When input text length is higher than 512 it throws index out of range in self error as you can see in below:

model = AutoModelForSequenceClassification.from_pretrained(model_name)
tokenizer = PreTrainedTokenizerFast(tokenizer_file=f"{model_name}/tokenizer.json")
pipeline = TextClassificationPipeline(
    model=model,
    tokenizer=tokenizer
)
result = pipeline(input)
result

But if I add device to pipeline, it runs okay even input still same

model = AutoModelForSequenceClassification.from_pretrained(model_name)
tokenizer = PreTrainedTokenizerFast(tokenizer_file=f"{model_name}/tokenizer.json")
pipeline = TextClassificationPipeline(
    model=model,
    tokenizer=tokenizer,
    device=torch.device("mps")
)
result = pipeline(input)
result

To make it work without changing device, I need to specify truncation and max_length to make it work. But I have already specified these params in tokenizer.json?

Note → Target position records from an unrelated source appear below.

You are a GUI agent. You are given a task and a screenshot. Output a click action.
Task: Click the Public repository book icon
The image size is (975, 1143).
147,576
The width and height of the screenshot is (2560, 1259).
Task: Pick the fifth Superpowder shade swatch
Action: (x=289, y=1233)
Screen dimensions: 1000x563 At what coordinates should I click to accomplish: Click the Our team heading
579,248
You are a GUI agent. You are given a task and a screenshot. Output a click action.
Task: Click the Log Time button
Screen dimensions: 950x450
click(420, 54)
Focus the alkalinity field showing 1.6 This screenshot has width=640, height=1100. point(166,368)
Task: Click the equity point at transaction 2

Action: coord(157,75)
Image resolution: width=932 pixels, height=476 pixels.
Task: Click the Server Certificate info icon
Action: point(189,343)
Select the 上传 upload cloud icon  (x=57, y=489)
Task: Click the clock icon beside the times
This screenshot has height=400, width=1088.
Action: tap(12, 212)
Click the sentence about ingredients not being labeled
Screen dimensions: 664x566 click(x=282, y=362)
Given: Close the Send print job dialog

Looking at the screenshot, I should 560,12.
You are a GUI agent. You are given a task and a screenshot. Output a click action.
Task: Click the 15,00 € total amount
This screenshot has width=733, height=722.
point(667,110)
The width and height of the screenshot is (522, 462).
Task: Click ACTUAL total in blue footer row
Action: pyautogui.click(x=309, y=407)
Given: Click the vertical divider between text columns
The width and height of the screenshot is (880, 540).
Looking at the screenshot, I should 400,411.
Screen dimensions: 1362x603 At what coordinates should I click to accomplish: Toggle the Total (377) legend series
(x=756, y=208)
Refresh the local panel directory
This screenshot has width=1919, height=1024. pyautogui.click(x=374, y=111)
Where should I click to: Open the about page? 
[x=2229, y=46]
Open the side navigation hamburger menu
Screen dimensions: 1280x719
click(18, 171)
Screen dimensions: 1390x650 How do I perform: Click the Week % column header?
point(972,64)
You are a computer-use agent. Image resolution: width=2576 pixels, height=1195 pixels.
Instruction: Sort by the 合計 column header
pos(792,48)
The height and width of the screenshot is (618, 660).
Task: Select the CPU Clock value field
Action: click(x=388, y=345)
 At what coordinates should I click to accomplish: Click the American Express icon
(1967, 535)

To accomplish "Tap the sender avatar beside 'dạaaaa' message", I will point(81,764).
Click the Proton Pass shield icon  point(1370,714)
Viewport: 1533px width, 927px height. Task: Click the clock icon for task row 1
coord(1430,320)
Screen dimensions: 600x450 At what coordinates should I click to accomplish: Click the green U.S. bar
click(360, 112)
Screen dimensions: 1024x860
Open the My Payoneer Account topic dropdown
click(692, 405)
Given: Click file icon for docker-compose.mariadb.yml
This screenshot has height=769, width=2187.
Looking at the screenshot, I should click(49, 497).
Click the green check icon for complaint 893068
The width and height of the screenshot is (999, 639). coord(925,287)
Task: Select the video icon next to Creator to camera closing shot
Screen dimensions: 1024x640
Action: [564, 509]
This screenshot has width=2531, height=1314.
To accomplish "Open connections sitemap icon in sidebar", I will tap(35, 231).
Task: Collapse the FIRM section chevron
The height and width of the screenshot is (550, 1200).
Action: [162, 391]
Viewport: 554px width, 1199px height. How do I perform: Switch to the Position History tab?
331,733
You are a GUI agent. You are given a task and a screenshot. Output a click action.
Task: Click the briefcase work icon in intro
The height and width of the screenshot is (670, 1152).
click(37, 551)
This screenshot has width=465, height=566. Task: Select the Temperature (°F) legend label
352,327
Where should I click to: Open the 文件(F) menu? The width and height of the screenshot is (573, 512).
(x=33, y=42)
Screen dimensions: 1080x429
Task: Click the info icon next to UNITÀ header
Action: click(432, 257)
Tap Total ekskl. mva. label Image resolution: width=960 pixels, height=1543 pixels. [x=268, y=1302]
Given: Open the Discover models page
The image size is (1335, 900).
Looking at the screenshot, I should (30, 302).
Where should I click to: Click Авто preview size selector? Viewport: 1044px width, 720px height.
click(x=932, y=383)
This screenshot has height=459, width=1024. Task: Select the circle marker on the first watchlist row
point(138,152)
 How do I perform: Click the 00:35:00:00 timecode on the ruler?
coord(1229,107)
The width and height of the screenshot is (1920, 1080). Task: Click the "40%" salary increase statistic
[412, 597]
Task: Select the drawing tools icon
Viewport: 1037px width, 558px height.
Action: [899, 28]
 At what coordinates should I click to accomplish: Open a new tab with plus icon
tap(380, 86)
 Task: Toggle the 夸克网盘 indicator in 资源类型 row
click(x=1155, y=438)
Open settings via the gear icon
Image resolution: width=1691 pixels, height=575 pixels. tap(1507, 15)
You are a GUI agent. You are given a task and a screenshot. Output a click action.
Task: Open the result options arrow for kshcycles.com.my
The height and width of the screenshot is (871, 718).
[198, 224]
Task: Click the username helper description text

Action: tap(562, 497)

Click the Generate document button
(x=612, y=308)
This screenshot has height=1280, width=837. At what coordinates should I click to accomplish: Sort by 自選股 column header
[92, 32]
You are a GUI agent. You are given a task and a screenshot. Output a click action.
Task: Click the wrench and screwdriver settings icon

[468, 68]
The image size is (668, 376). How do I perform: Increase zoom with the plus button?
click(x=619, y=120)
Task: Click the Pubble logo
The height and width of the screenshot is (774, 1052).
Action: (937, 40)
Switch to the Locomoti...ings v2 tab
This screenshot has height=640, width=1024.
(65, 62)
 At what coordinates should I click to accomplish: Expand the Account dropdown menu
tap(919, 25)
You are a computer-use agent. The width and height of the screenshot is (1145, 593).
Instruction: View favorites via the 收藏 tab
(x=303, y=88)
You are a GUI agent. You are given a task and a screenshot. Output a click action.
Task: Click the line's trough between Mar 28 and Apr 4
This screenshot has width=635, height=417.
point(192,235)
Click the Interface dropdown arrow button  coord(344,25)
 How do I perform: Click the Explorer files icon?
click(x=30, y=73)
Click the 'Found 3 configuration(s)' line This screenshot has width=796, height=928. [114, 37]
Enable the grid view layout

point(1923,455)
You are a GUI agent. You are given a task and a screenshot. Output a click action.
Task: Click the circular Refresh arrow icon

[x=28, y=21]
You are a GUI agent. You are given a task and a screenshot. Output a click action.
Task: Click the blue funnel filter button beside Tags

model = AutoModelForSequenceClassification.from_pretrained(model_name)
tokenizer = PreTrainedTokenizerFast(tokenizer_file=f"{model_name}/tokenizer.json")
pipeline = TextClassificationPipeline(
    model=model,
    tokenizer=tokenizer,
    device=torch.device("mps")
)
result = pipeline(input, truncation=True, max_length=512)
result

I have truncation and padding enabled in tokenizer.json file:

{
  "version": "1.0",
  "truncation": {
    "direction": "Right",
    "max_length": 512,
    "strategy": "LongestFirst",
    "stride": 0
  },
  "padding": {
    "strategy": {
      "Fixed": 512
    },
    "direction": "Right",
    "pad_to_multiple_of": null,
    "pad_id": 0,
    "pad_type_id": 0,
    "pad_token": "[PAD]"
  },
  "added_tokens": [],
  "normalizer": null,
  "pre_tokenizer": {
    "type": "ByteLevel",
    "add_prefix_space": false,
    "trim_offsets": true,
    "use_regex": true
  },
  "post_processor": {
    "type": "BertProcessing",
    "sep": [
      "</s>",
      2
    ],
    "cls": [
      "<s>",
      0
    ]
  },
  "decoder": {
    "type": "ByteLevel",
    "add_prefix_space": true,
    "trim_offsets": true,
    "use_regex": true
  },
}

I am completely new to this. I am wondering why device(“mps”) makes make it work or why truncation doesn’t work as stated in JSON file. Any help would be greatly appreciated :slight_smile: